|
|
|

|
|
|

|
|
|
NSF Grant Supports Research in Nuclear Science
Posted October 16, 2001
HOLLAND -- A grant from the National Science
Foundation (NSF) is supporting student-faculty research at
Hope College.
The grant has recently been awarded to the
college's "nuclear group"--students and faculty conducting
research in nuclear physics and nuclear chemistry--through
the NSF's "Research in Undergraduate Institutions" (RUI)
program. The $163,123 award will support the group's
research in radioactive nuclear beam physics for the next
three years. The nuclear group has received NSF-RUI support
for the past seven years.
The research team includes about four Hope
students each school year, and is led by Dr. Paul DeYoung,
professor of physics and chair of the department, and Dr.
Graham Peaslee, an associate professor of chemistry and
geological/environmental sciences.
The team is investigating nuclei that are unstable
to decay -- or radioactive nuclei -- using accerelator
techniques that have been developed over the past decade or
two.
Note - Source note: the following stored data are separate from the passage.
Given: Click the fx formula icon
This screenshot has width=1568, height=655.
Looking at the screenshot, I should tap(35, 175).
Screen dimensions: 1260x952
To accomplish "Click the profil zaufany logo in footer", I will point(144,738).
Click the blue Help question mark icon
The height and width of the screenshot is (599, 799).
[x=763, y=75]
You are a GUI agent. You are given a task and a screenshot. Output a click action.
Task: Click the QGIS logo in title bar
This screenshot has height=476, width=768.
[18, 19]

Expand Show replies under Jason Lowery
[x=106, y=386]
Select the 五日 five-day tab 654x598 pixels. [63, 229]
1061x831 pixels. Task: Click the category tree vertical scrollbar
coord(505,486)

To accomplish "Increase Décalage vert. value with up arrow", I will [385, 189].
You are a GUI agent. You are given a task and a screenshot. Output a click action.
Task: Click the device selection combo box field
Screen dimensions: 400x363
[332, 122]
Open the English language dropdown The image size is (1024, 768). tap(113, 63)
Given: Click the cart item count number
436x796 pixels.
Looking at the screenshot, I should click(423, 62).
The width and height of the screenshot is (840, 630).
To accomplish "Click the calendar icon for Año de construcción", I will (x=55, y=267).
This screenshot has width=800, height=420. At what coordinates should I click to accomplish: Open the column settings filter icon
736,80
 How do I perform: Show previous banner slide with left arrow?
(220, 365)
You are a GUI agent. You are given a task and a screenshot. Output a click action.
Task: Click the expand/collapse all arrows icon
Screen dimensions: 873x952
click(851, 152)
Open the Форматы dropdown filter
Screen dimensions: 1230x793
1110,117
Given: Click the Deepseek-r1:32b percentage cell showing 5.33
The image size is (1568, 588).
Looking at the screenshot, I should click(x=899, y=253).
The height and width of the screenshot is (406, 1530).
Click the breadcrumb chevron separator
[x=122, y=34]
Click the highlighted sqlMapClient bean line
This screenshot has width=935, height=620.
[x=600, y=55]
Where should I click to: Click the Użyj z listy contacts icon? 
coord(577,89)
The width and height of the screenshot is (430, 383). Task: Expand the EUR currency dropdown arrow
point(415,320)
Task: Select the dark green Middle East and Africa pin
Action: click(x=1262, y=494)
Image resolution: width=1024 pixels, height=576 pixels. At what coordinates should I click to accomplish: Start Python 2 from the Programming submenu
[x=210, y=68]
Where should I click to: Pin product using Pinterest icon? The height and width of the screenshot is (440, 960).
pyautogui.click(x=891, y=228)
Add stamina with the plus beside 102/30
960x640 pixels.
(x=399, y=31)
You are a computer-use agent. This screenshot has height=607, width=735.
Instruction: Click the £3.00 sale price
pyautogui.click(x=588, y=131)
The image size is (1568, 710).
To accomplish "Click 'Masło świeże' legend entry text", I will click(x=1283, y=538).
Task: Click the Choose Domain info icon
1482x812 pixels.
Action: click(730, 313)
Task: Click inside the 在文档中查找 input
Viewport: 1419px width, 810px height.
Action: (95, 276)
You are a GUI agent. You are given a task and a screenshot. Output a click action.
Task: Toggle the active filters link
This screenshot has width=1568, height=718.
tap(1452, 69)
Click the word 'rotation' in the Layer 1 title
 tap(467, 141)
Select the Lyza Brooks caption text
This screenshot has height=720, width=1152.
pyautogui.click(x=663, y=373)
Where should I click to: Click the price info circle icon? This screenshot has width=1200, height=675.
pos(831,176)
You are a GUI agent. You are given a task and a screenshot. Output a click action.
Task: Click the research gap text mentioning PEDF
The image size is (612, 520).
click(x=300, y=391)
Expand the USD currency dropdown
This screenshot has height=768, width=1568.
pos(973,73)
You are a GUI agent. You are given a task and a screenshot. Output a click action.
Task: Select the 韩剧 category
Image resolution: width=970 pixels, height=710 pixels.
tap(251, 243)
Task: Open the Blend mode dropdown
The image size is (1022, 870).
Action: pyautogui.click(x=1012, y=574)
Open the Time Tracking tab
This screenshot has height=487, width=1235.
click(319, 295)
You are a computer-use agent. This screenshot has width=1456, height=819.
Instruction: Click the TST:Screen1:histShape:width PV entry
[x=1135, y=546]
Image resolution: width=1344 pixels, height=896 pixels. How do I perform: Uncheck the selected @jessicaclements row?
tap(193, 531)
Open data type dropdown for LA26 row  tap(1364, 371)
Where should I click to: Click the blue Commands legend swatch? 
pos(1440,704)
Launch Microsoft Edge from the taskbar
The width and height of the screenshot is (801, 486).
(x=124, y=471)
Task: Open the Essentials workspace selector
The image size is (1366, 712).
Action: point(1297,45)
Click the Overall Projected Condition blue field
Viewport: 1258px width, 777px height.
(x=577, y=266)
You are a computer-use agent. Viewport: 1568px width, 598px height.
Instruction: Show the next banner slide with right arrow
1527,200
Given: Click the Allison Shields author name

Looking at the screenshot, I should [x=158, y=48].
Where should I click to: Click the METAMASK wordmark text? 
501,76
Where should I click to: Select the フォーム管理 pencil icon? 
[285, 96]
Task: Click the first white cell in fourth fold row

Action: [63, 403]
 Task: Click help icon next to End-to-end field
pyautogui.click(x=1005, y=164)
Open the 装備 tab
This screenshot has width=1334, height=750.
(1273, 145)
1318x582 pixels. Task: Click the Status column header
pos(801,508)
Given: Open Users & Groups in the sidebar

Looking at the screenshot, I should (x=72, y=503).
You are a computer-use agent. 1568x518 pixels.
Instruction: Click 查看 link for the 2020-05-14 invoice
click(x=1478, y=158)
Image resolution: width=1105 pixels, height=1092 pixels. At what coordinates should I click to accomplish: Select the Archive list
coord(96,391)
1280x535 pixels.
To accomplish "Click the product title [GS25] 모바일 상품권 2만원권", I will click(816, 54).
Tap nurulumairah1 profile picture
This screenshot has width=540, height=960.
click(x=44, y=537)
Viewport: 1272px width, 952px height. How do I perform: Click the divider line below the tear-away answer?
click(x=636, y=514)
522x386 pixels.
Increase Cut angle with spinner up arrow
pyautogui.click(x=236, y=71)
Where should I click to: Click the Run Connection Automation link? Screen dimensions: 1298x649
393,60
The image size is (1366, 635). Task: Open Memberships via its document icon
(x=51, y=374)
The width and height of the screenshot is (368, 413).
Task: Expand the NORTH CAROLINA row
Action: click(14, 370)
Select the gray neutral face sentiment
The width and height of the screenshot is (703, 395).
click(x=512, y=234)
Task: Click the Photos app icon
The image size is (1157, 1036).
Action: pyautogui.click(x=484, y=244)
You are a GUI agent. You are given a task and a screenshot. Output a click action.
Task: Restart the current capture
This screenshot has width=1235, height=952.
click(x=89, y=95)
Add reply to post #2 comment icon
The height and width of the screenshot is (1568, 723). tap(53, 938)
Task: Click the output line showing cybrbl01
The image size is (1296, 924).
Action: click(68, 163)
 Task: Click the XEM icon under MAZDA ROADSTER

Radioactive nuclei are accelerated to high velocities
and collide with thin targets of stable nuclei, and while
most of the material passes through the empty space of an
atom, occasionally an individual radioactive nucleus
collides with a target nucleus. The collisions produce
reaction products that can be detected by sensitive
instruments and they are recorded on magnetic media.
"After many such collisions the results are
analyzed at Hope College and compared to model calculations
to understand the forces which hold the radioactive nuclei
together," Peaslee said. "This is basic scientific research
that leads to a better understanding of the forces that
govern the elements around us, and not to a specific
product."
The group's experimental work is conducted on-
campus as well as at the National Superconducting Cyclotron
Laboratory (NSCL) at Michigan State University in East
Lansing and the University of Notre Dame in South Bend, Ind.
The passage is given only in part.